WORK TASK:
Across the lines of the records below, how many have the string "will" in them? Answer with the number alone.

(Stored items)
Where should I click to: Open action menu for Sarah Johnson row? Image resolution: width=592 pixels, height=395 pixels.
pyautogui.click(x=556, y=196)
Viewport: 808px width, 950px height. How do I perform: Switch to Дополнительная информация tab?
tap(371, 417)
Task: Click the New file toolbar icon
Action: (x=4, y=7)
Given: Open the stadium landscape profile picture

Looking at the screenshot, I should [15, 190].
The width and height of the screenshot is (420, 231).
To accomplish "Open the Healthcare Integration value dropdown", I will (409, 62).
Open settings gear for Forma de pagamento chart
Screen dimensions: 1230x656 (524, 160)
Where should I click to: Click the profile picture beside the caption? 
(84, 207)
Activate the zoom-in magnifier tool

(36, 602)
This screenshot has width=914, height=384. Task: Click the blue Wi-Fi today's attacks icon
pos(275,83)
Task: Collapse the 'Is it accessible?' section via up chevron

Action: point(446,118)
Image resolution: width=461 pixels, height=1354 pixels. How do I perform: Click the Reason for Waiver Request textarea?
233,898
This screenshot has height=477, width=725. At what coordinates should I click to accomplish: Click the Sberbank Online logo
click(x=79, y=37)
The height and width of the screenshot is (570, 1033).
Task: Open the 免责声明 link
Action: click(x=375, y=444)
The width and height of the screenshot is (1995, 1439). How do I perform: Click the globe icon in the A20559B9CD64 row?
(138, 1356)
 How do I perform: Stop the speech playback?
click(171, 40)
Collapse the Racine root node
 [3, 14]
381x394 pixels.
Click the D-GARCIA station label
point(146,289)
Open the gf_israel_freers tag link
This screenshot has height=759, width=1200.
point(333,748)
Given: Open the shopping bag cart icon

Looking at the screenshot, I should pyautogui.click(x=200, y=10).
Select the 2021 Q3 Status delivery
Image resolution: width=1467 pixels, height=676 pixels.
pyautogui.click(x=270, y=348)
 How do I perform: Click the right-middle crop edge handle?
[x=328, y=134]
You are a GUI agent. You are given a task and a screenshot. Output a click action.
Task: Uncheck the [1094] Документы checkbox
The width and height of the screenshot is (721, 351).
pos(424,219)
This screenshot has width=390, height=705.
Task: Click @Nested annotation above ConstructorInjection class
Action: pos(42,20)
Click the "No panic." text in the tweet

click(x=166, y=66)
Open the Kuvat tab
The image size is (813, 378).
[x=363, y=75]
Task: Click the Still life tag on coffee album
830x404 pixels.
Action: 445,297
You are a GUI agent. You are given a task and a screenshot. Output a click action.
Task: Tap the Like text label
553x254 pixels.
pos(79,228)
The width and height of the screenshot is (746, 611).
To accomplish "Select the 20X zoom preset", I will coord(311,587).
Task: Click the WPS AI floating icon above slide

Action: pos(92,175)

ANSWER TO THIS PROBLEM:
2